> Exercise aim:
In the data that follows, count each line with the string "panel"; the reply is the number only.

> Data for review:
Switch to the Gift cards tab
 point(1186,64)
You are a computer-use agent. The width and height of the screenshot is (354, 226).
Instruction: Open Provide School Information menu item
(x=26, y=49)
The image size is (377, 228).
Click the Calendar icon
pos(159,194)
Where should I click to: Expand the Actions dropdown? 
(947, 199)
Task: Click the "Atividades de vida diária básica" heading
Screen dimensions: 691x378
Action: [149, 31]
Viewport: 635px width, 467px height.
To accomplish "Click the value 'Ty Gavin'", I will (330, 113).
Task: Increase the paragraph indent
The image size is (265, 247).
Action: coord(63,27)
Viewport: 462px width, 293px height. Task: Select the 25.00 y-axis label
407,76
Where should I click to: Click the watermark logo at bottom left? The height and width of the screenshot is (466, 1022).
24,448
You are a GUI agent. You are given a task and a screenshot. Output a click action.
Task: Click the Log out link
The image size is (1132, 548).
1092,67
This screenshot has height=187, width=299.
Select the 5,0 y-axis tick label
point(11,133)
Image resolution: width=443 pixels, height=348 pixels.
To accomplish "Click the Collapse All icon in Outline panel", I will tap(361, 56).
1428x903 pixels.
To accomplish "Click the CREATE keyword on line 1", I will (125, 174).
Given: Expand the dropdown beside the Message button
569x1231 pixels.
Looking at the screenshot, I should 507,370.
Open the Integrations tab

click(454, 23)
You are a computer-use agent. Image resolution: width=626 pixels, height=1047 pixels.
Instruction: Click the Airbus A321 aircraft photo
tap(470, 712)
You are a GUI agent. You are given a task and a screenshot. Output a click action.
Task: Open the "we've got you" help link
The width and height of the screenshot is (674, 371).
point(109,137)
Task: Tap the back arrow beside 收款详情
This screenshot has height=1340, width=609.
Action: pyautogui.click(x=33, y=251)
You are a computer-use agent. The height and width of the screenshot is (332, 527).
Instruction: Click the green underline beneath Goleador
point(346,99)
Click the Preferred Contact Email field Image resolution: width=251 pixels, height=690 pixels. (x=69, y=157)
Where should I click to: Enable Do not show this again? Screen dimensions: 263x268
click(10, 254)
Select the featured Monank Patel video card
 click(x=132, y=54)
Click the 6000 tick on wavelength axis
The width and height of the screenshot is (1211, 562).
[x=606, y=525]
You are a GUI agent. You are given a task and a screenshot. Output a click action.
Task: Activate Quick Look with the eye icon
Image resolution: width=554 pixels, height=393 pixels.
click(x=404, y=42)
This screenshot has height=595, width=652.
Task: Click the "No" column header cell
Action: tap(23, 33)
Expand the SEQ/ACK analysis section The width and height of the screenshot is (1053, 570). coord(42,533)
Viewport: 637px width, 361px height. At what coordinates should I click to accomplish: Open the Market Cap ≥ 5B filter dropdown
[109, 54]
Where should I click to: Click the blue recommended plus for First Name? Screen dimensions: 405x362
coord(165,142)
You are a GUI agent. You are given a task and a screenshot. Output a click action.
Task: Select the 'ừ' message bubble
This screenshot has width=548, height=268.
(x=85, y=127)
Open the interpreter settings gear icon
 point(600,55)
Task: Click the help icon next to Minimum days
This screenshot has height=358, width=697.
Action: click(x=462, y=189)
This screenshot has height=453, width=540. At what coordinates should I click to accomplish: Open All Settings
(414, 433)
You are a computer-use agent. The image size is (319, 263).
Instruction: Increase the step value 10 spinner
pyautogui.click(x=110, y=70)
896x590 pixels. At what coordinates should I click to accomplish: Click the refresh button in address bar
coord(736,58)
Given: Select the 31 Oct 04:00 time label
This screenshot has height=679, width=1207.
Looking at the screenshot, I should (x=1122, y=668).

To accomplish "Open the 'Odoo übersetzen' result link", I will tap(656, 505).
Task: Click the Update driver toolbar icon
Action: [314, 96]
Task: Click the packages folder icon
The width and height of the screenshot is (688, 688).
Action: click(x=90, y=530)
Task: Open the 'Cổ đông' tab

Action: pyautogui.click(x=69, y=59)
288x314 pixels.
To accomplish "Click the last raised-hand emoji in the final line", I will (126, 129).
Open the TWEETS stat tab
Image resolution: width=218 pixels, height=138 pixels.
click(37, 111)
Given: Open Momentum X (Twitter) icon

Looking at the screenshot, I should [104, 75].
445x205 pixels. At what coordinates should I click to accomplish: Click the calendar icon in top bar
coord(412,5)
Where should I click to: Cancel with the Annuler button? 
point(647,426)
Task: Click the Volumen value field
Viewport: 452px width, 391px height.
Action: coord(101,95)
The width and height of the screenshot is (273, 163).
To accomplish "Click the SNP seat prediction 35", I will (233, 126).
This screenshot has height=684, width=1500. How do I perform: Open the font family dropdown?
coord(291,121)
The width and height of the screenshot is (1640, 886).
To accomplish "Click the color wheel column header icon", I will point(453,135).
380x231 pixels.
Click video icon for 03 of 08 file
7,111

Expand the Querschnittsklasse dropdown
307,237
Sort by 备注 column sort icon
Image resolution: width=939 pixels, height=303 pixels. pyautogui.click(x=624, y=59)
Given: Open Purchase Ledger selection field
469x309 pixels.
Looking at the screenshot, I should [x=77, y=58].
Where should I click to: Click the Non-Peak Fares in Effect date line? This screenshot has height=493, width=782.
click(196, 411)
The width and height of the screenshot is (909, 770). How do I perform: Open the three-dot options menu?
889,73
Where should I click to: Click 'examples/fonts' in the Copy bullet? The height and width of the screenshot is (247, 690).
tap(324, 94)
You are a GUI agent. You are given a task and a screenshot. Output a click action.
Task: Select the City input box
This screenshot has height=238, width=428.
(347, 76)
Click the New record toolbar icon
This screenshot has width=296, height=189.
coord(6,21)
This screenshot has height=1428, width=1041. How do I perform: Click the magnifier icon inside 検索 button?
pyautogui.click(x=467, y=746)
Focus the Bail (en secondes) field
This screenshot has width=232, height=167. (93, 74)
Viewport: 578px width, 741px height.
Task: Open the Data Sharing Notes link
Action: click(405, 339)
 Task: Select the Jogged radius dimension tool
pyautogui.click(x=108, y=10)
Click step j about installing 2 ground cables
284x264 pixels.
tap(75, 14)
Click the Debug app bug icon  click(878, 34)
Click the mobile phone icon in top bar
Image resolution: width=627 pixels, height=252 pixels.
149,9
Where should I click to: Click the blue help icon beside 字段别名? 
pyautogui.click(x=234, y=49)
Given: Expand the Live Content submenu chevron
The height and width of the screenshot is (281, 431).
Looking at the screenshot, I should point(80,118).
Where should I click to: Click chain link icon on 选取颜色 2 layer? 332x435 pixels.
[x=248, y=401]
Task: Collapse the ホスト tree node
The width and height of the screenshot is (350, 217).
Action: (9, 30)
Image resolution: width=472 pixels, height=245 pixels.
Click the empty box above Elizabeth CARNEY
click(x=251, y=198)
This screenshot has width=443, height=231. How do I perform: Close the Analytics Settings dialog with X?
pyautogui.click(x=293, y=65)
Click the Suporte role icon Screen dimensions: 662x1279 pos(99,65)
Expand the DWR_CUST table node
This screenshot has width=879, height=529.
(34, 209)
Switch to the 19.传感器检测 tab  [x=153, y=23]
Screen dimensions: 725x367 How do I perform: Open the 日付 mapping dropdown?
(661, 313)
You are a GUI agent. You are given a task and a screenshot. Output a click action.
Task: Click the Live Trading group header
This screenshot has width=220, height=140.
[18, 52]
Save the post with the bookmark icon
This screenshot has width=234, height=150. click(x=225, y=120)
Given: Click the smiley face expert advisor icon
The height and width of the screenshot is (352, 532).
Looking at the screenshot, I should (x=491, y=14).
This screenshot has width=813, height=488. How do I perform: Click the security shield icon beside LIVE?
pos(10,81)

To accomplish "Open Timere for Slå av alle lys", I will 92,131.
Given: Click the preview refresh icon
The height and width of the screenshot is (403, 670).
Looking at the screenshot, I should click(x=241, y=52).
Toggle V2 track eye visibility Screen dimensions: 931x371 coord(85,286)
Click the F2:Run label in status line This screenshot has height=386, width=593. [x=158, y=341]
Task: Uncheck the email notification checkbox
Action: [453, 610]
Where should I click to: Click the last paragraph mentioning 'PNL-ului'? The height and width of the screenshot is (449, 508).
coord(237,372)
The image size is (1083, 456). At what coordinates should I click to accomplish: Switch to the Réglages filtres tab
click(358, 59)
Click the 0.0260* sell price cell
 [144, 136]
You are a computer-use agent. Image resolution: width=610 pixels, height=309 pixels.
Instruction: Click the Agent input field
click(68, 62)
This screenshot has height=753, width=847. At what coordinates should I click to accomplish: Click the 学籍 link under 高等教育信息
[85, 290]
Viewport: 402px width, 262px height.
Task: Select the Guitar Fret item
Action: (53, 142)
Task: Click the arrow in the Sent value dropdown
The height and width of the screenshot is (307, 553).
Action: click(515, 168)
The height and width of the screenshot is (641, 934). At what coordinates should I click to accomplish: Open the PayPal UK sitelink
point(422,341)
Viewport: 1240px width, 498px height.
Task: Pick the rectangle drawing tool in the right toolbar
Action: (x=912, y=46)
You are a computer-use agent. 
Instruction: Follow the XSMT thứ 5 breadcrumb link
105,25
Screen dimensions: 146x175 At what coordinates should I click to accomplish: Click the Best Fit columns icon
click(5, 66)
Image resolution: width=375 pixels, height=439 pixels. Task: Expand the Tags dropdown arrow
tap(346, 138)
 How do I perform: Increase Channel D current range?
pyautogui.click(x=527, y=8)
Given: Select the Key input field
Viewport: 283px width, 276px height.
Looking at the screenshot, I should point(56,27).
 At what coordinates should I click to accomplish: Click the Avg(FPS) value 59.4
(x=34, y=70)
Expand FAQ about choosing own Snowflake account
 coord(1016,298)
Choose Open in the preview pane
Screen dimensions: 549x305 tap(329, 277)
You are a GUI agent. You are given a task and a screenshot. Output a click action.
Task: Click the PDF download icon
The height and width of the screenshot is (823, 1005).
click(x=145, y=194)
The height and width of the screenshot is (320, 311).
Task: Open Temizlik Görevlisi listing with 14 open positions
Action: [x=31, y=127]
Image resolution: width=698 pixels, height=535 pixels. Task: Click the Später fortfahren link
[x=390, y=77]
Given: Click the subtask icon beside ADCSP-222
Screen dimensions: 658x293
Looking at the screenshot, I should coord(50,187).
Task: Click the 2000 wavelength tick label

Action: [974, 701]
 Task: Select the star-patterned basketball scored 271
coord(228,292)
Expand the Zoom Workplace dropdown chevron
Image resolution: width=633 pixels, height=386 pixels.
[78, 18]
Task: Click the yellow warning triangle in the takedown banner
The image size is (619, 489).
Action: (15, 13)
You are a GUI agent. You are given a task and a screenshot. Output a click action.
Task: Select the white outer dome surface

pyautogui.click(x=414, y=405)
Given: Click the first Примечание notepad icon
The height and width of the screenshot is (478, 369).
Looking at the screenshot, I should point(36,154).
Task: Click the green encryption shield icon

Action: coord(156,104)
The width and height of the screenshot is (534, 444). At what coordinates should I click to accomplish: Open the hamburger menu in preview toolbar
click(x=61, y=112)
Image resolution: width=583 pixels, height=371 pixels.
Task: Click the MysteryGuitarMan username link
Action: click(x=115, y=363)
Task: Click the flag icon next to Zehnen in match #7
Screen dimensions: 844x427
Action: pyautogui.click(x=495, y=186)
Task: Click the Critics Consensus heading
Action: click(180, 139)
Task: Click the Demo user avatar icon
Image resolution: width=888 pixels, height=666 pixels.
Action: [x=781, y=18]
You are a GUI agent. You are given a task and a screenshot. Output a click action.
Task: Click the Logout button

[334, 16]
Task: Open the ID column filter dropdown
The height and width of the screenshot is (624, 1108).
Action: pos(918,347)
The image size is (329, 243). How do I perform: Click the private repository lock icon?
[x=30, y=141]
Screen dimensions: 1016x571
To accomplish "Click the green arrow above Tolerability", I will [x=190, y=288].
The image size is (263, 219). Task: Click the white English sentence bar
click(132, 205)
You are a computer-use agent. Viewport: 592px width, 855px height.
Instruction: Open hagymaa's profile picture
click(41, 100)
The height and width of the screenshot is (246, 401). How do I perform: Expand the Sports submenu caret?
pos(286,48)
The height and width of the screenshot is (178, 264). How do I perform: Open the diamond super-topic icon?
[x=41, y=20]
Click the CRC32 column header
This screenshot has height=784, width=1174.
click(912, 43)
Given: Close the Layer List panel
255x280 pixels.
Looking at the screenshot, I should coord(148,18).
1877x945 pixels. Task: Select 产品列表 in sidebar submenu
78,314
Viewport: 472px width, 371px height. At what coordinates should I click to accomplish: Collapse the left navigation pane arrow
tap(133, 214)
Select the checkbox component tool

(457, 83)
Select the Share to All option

> Response to the exercise:
2